(Data to process):
=====
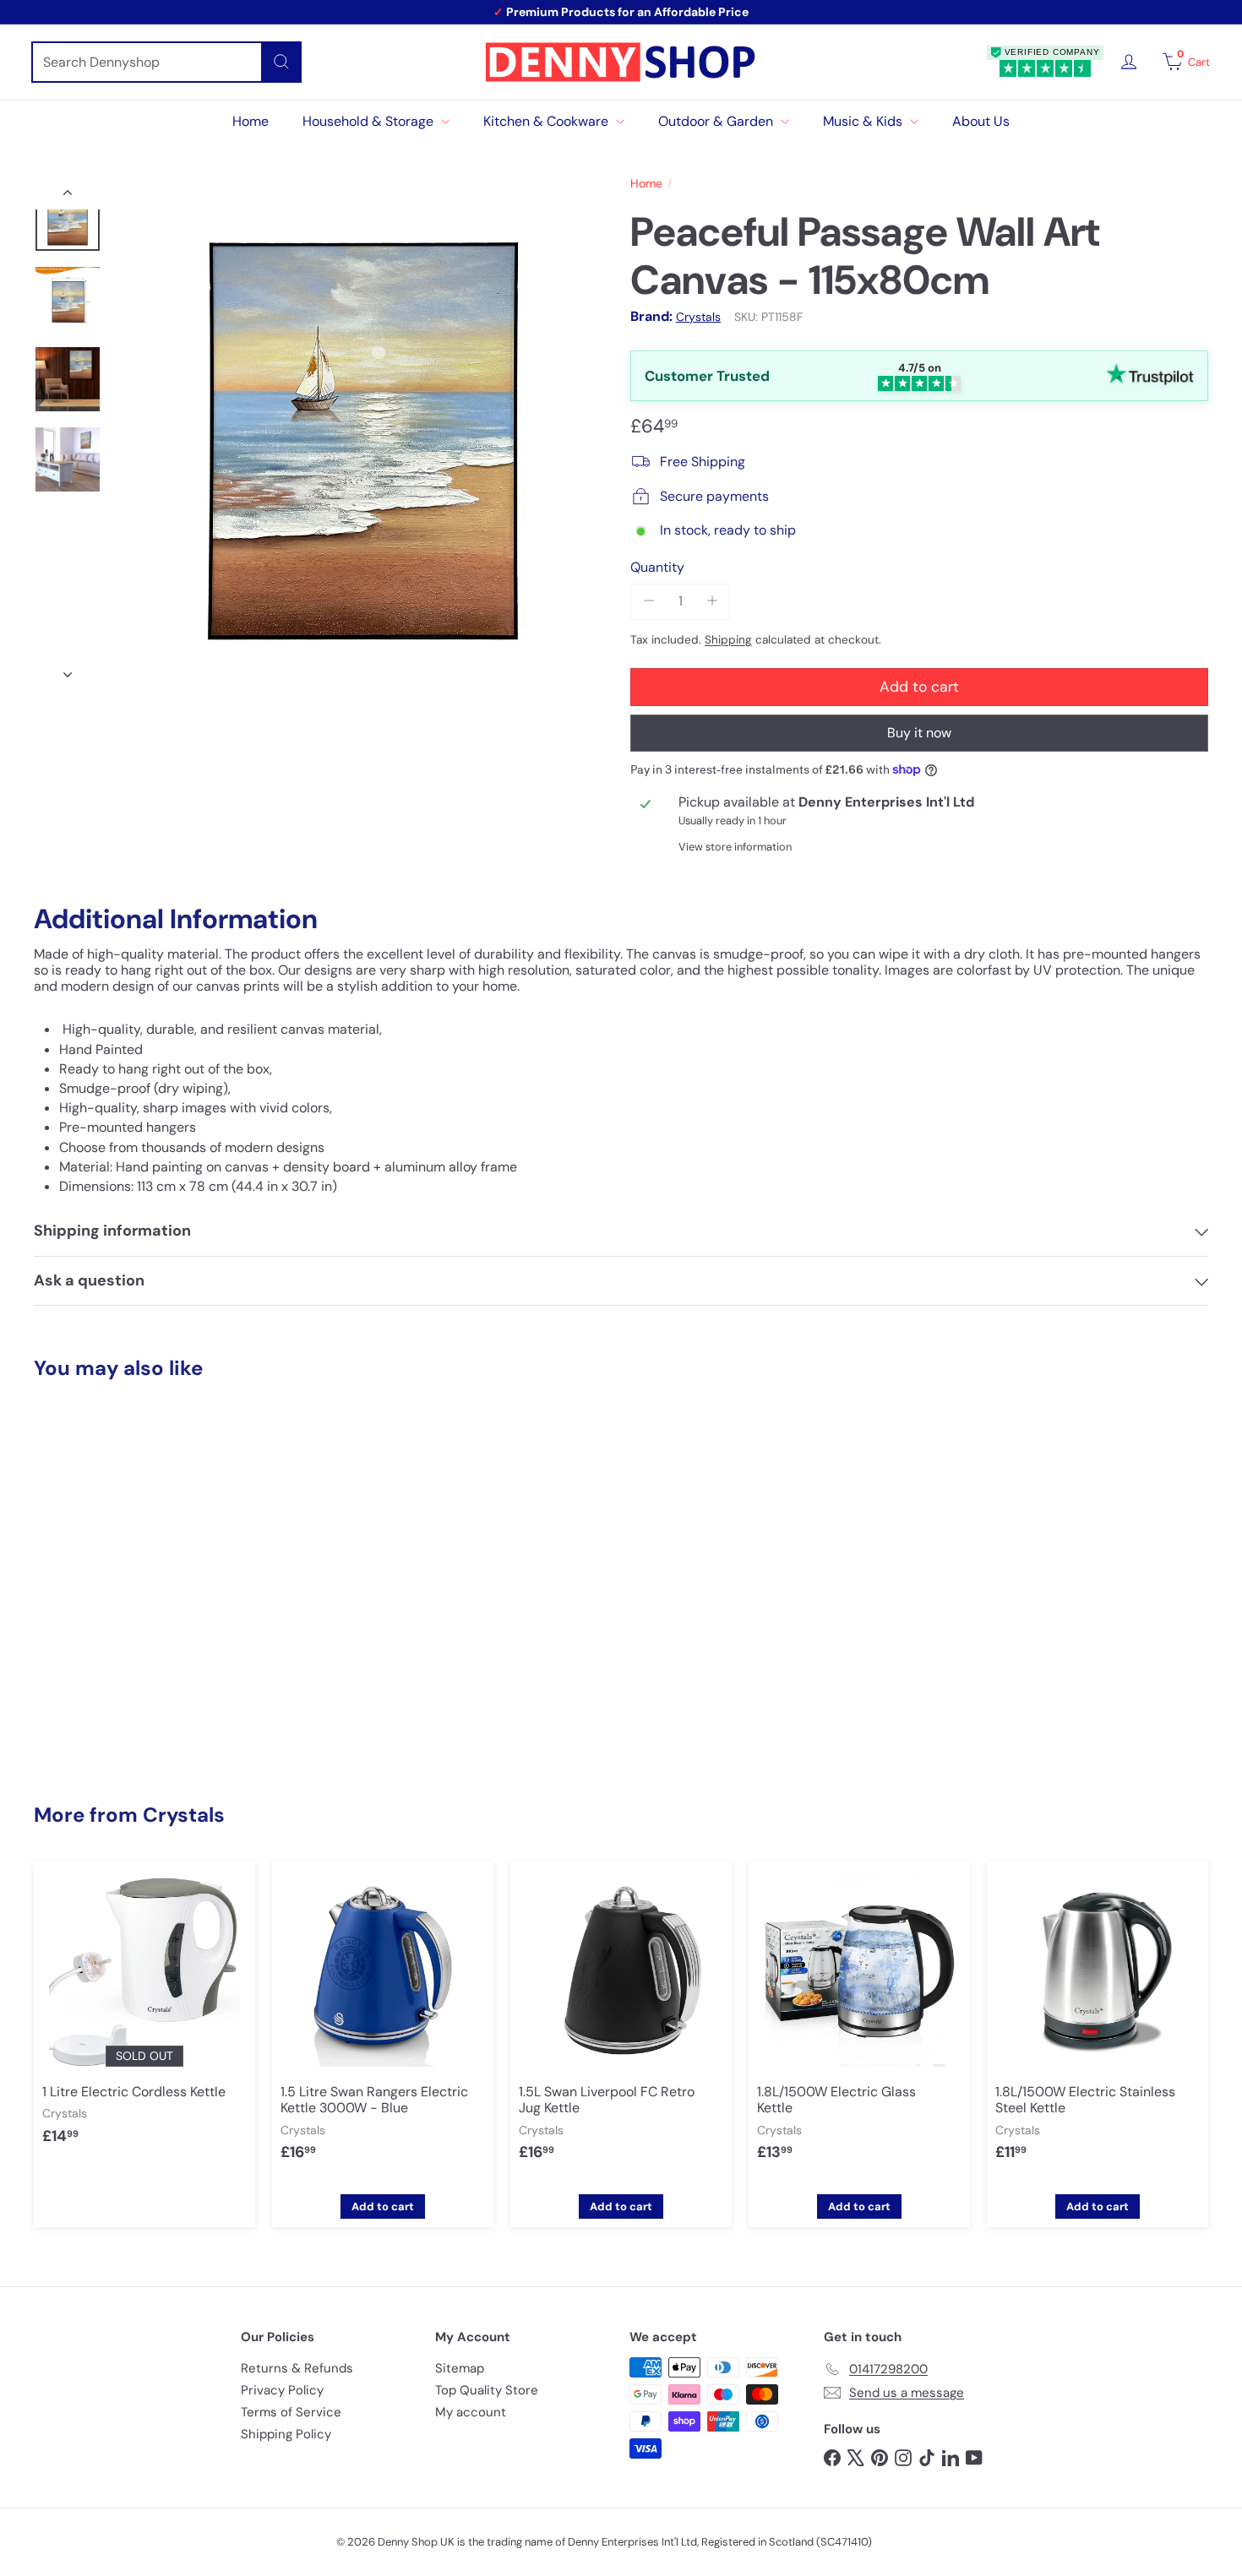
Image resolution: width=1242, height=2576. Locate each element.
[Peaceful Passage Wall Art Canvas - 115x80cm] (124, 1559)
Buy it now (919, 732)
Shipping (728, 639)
=====
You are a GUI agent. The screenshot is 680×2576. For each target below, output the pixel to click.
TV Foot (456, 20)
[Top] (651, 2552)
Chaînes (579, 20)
=====
(Task to carry out): Figure out how many lines in the entries above contain "each". Write only that number.

(Output for this task): 2